--- The task ---
Search the records for the string "dimensions" and copy every line where it turns up.

--- Input data ---
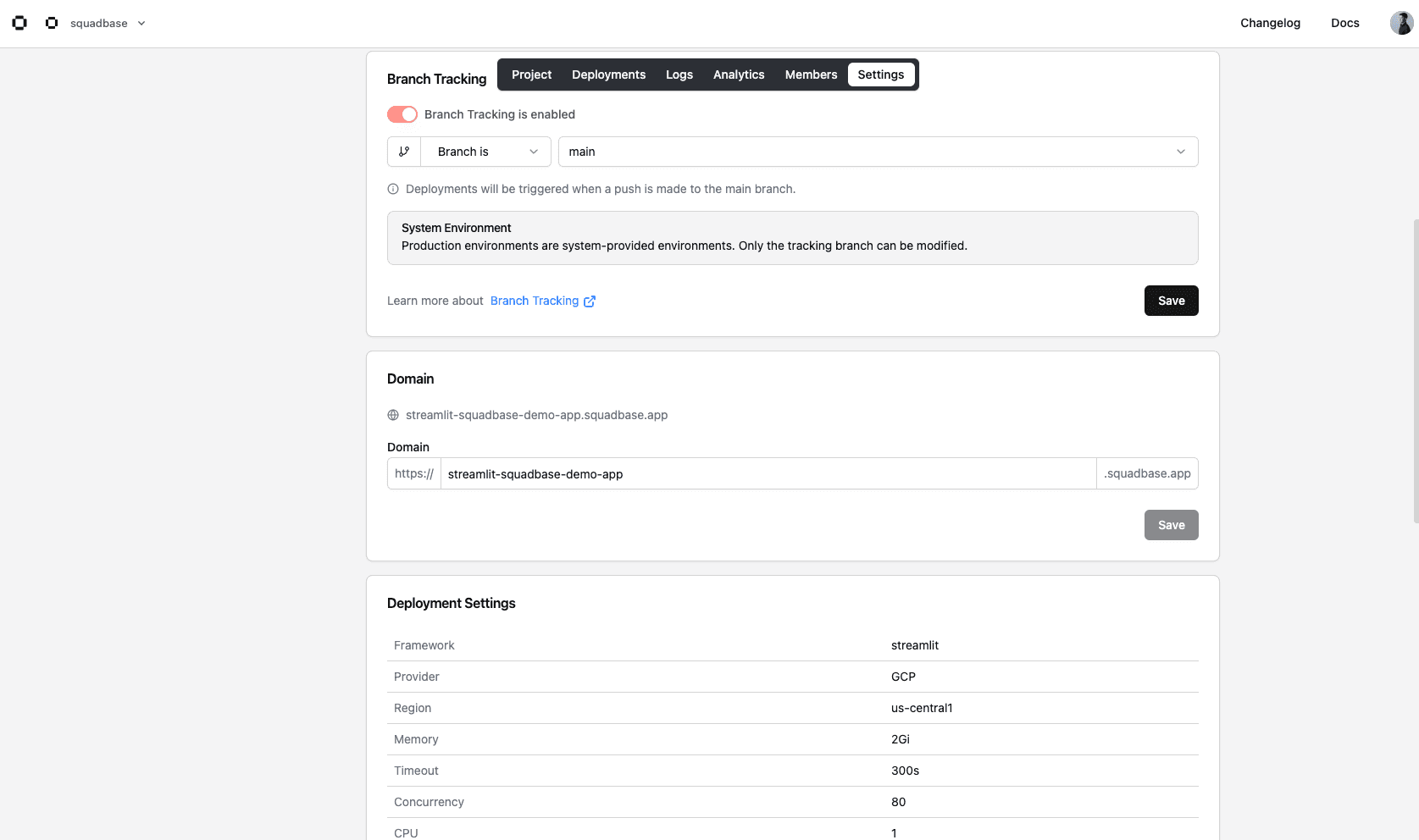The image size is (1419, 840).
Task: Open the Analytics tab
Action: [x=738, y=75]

==

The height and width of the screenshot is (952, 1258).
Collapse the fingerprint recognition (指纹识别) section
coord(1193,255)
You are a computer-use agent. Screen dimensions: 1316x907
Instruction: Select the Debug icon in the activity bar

==

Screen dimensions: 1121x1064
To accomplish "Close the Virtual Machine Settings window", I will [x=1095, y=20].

--- Result of the exercise ---
You are a computer-use agent. Screen dimensions: 1316x907
Screen dimensions: 1121x1064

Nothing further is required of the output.